La forme "rectangulaire" centrale est un calcaire noduleux rouge-orangé très certainement taillé dans un calcaire du faciès ammonitico rosso. Ce faciès est très fréquent dans le Jurassique des Alpes italiennes et de l'Apennin. Il est inclus dans un cadre de calcaire sombre à veines de calcite.


Pavement à marbres polychromes et serpentinite, basilique Saint Pierre de Rome

Figure 22. Pavement à marbres polychromes et serpentinite, basilique Saint Pierre de Rome

Un cadre de calcaire noduleux jaune entoure un quadrilatère de serpentinite.

On retrouve aussi de la serpentinite à la tribune de l'assemblée générale de l'ONU à New-York (cf. Carrière de serpentinite à Chatillon, Val d'Aoste, Italie).


Pavement à marbres polychromes et serpentinite, basilique Saint Pierre de Rome

Figure 23. Pavement à marbres polychromes et serpentinite, basilique Saint Pierre de Rome

Un cadre de calcaire de type ammonitico rosso entoure un "quadrilatère" de serpentinite.

On retrouve aussi de la serpentinite à la tribune de l'assemblée générale de l'ONU à New-York (cf. Carrière de serpentinite à Chatillon, Val d'Aoste, Italie).


Colonne se brèche de serpentinite avec socle et chapeau rouges, musées du Vatican

Figure 24. Colonne se brèche de serpentinite avec socle et chapeau rouges, musées du Vatican

Socle et chapeau sont en calcaire noduleux rouge, à nodules plus gros pour le chapeau.

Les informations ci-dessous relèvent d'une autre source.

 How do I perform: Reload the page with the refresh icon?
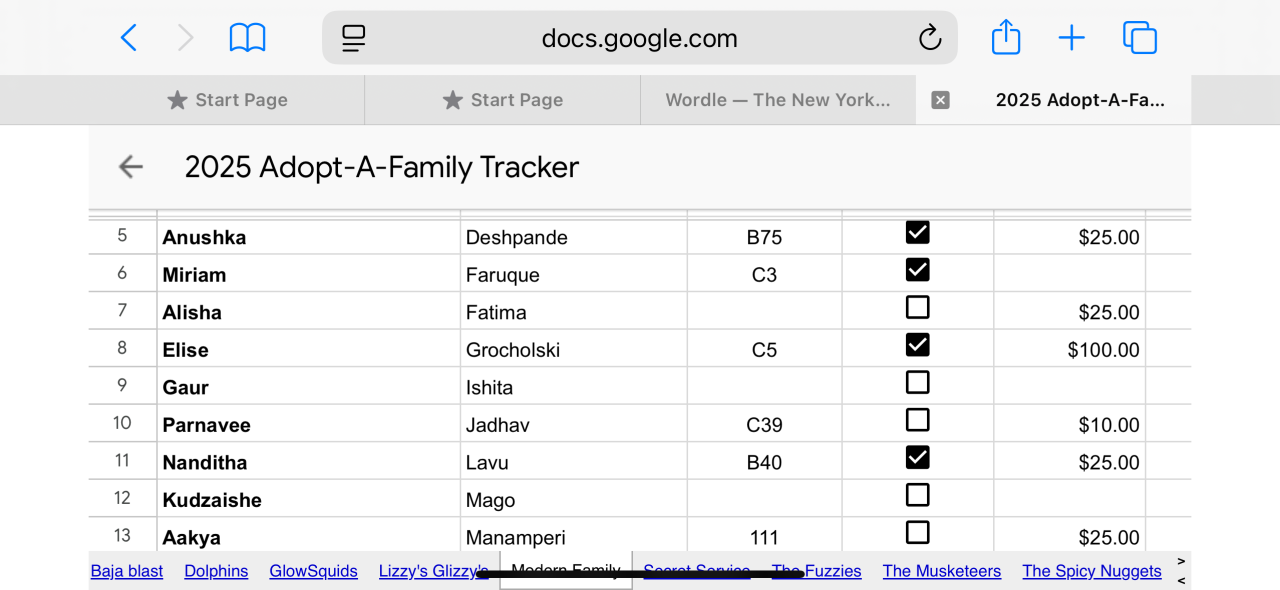tap(930, 38)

Murs de calcaire vert métamorphisé dans un escalier des musées du Vatican

Figure 25. Murs de calcaire vert métamorphisé dans un escalier des musées du Vatican

Ce marbre vert montre un litage / une schistosité affecté(e) de plis anisopaques. En suivant les plissements, on distingue, grâce aux discontinuités, les joints de plaques qui sont quasi-parallèles au plan axial du pli général, ce qui en amoindrit la visibilité.


Pietà de Michel-Ange, basilique Saint Pierre de Rome

Figure 26. Pietà de Michel-Ange, basilique Saint Pierre de Rome

Si la Pietà, commandée en 1497, est l'une des œuvres majeures de Michel-Ange, on pourra aussi admirer les différentes roches qui l'entoure : marbres blancs, marbres rouges plus ou moins bréchiques, marbres bruns plus mou moins uniformes, marbre jaune et brèche de serpentinite aux tons verts clairs.

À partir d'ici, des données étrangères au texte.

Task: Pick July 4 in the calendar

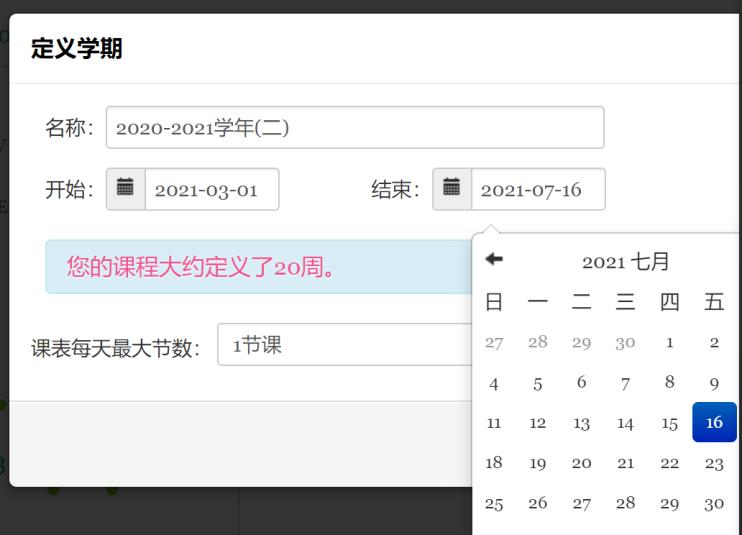Action: pos(494,383)
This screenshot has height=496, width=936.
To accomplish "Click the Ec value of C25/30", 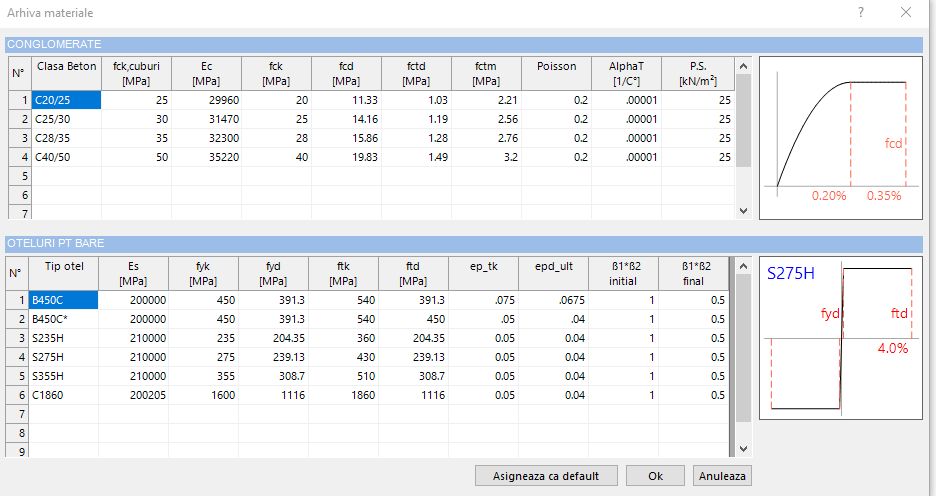I will tap(206, 118).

La statue elle-même est sculptée dans un seul bloc de calcaire métamorphique connu sous le nom de « marbre de Carrare », Carrara étant le nom d'une ville du Nord de la Toscane. Le protolithe du marbre de Carrare est un calcaire du Jurassique inférieur, son métamorphisme est cénozoïque.


Lorsque, de plus, l'origine des roches utilisées est connue, cela permet d'estimer la richesse du commanditaire des édifices et de révéler l'existence de circuits commerciaux dans la société d'alors. Attention toutefois à ne pas oublier les possibles réutilisations de matériaux au fil de l'histoire du fait de la destruction ou de l'abandon de certains monuments et de la réutilisation de leur matériaux pour l'édification de nouvelles constructions locales. Nous aurons certainement ici l'occasion de présenter d'autres exemples d'études géologico-historiques.